Comment 1 Warren Togami 2005-04-14 07:51:00 UTC
Why did you report this against memtest86+?  memtest86+ has nothing to do with
the kernel.

Also you cannot run an i686 hugemem kernels with a x86_64 64-bit userspace. 
i686 kernels can only run 32bit programs.

Comment 2 Christopher P Johnson 2005-04-14 17:52:37 UTC
Oops, sorry, thanks for moving it to kernel, where it belongs.

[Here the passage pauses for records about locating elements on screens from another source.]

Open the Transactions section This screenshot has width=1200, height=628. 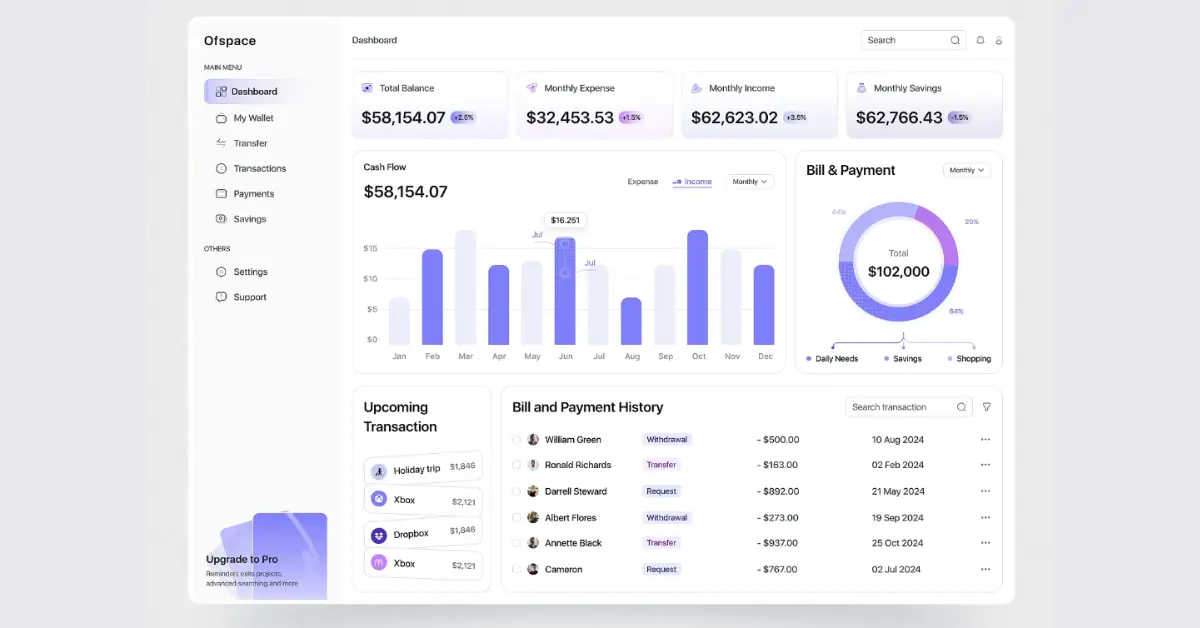pyautogui.click(x=222, y=168)
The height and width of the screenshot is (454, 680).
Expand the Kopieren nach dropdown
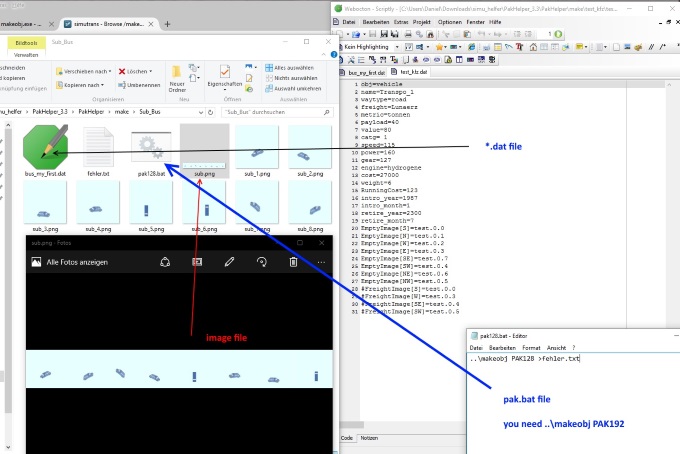pyautogui.click(x=82, y=85)
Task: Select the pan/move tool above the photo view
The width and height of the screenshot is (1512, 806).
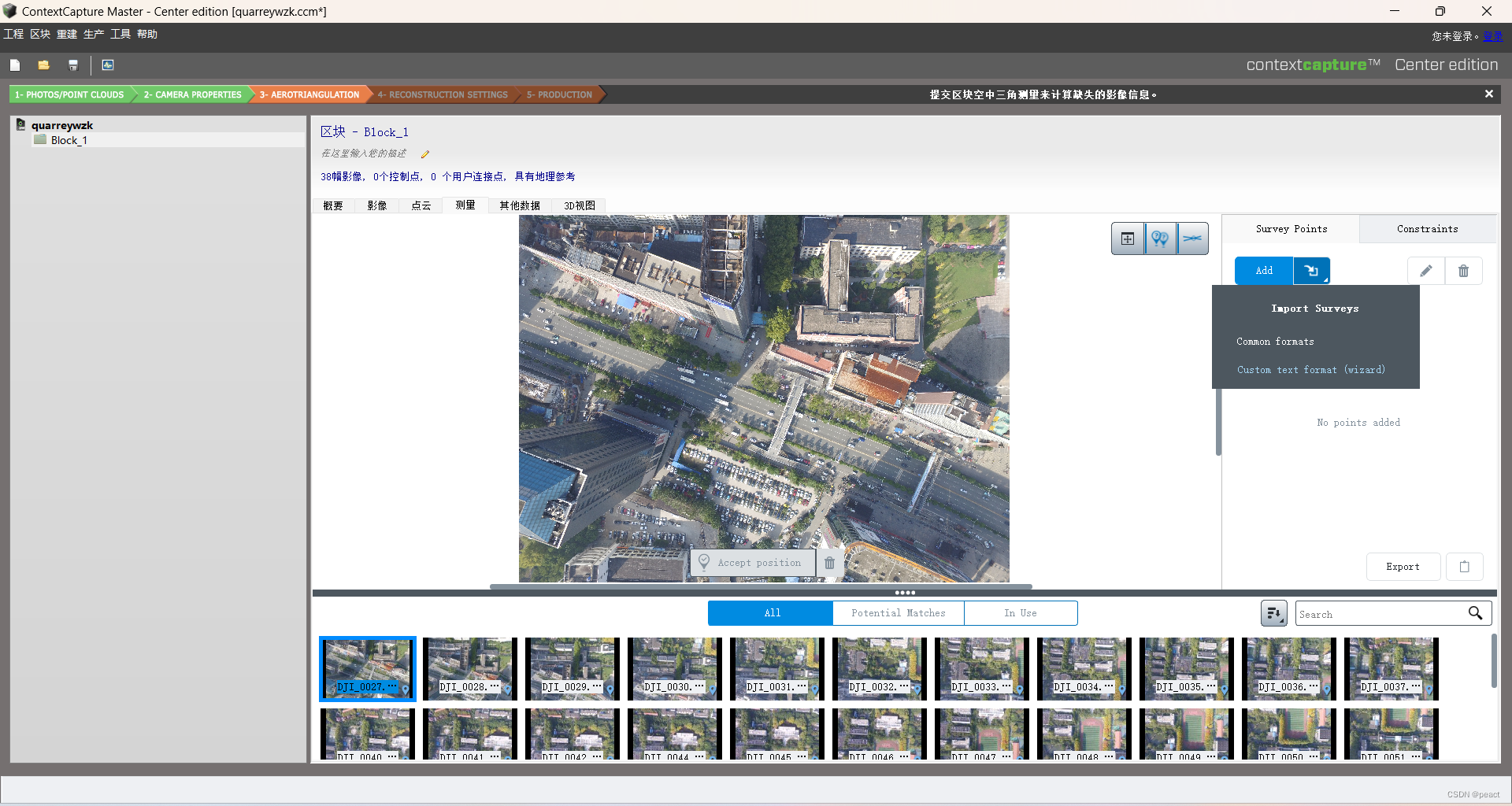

Please ignore the comments about the hugemem i686 kernel - this is happening
with x86_64 (the tester recalled the multiple kernels provided on i686, and
thought he should also test with the hugemem kernel provided as part of x86_64
bits).

The problem is simply 32gb memory + rhel 3 update 5 beta + v40z = kernel panic
with memtest.

Comment 3 erik nguyen 2005-04-15 22:05:35 UTC
Created attachment 113259 [details]
lspci -vvvx output

Comment 4 Warren Togami 2005-04-18 12:14:26 UTC
http://www.memtest.org/
Please test it with memtest86+ for at least 24 hours to be 100% sure all 32GB of
RAM is good and there exists no other hardware trouble.  Yes this is unlikely
but it is better to be sure than waste time of engineers, both yours and ours.

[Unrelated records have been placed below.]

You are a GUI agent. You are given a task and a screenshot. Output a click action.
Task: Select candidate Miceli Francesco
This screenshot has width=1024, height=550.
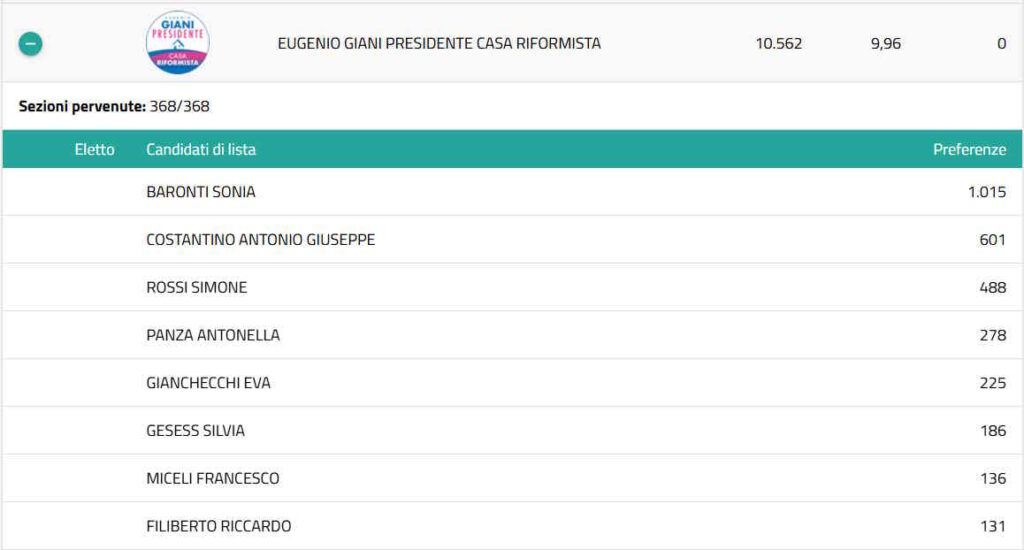tap(212, 479)
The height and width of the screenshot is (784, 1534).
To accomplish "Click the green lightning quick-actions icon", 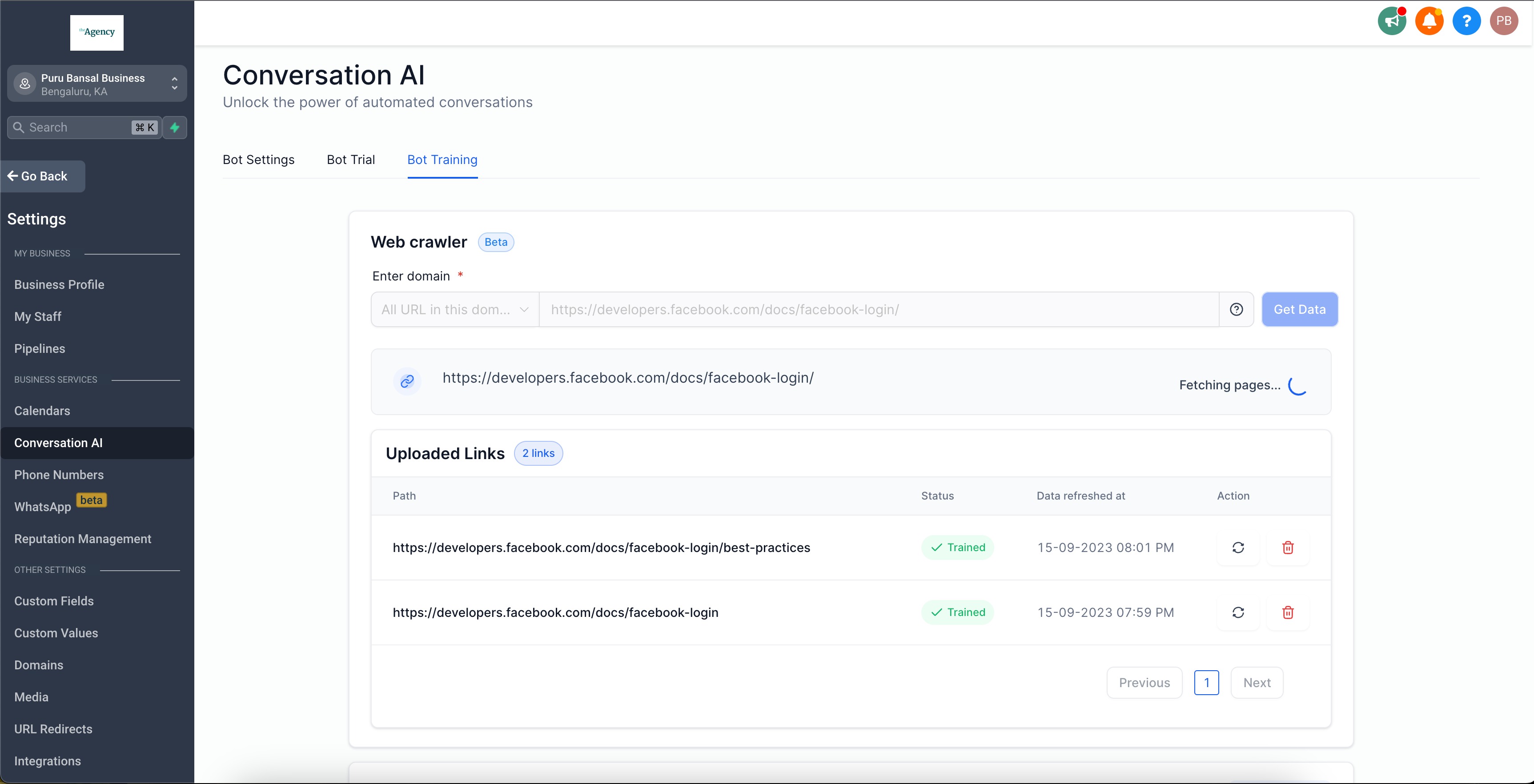I will (175, 128).
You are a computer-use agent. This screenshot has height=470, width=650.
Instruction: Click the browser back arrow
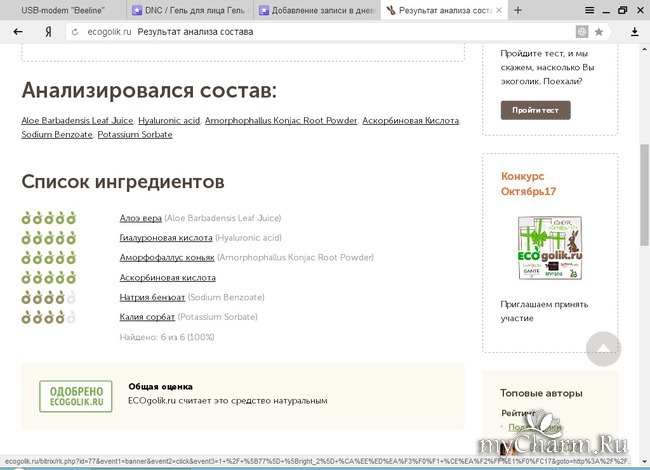18,32
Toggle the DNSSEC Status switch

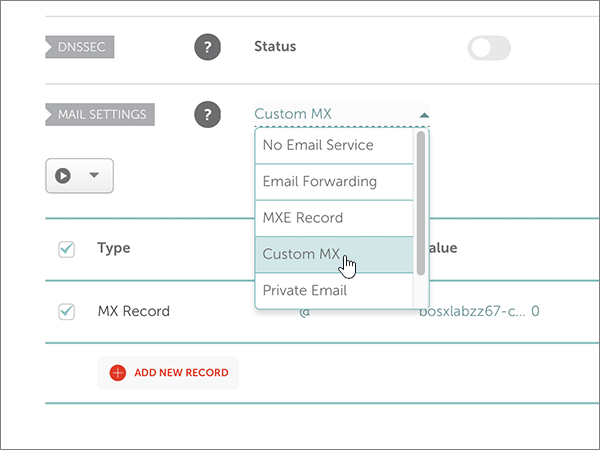pyautogui.click(x=489, y=47)
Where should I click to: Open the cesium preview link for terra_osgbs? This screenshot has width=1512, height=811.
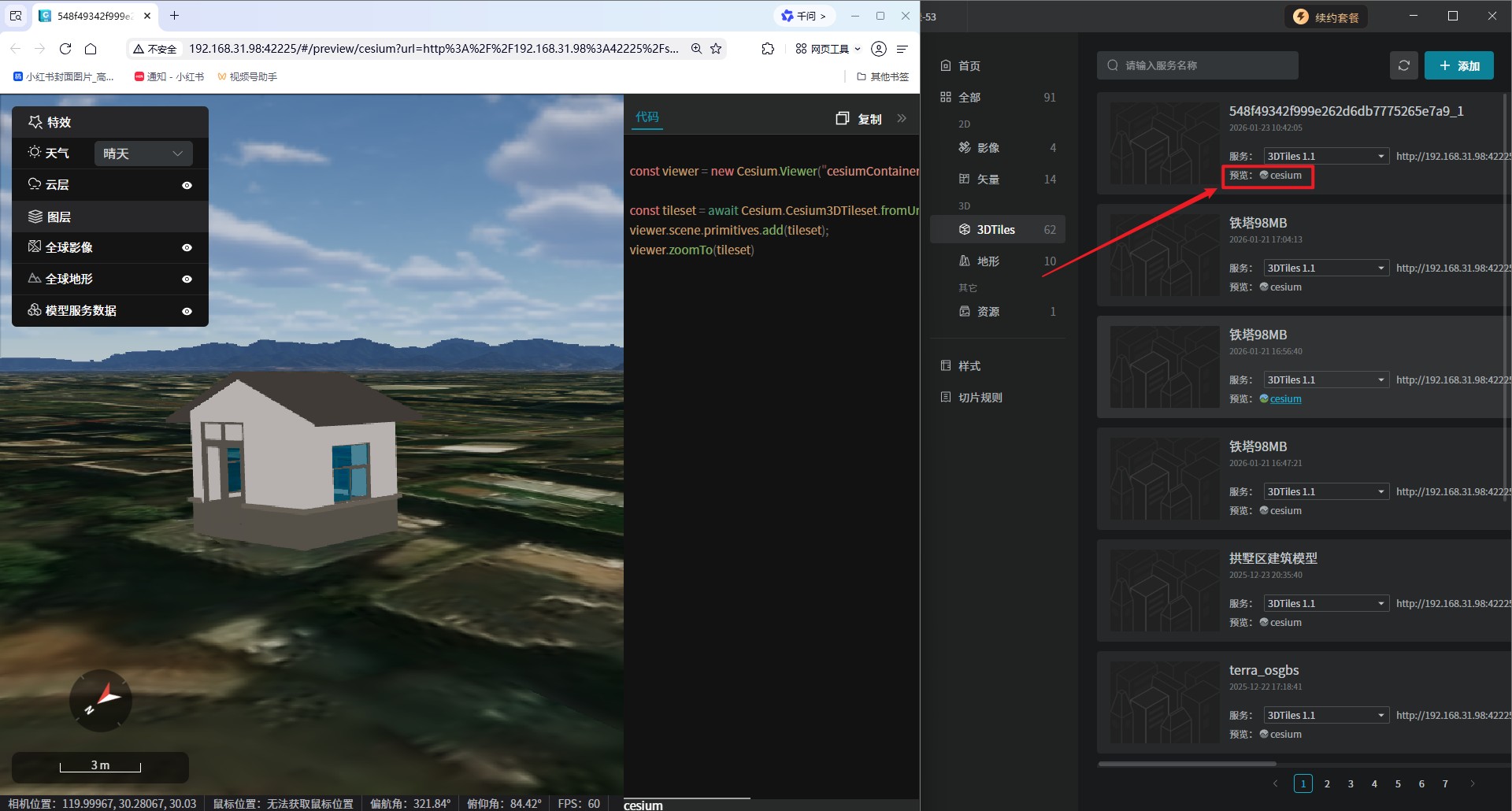(1285, 734)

Comment 5 Christopher P Johnson 2005-04-19 02:32:28 UTC
The failure is proving elusive/difficult to reproduce - we've had 3 systems
rerunning tests for multiple days without recreating. Recently a processor
errata was announced about stale tlb entries - this may be a possible root
cause.

Comment 6 Ernie Petrides 2005-10-04 00:35:33 UTC
Closing due to expectation that this was not a kernel problem.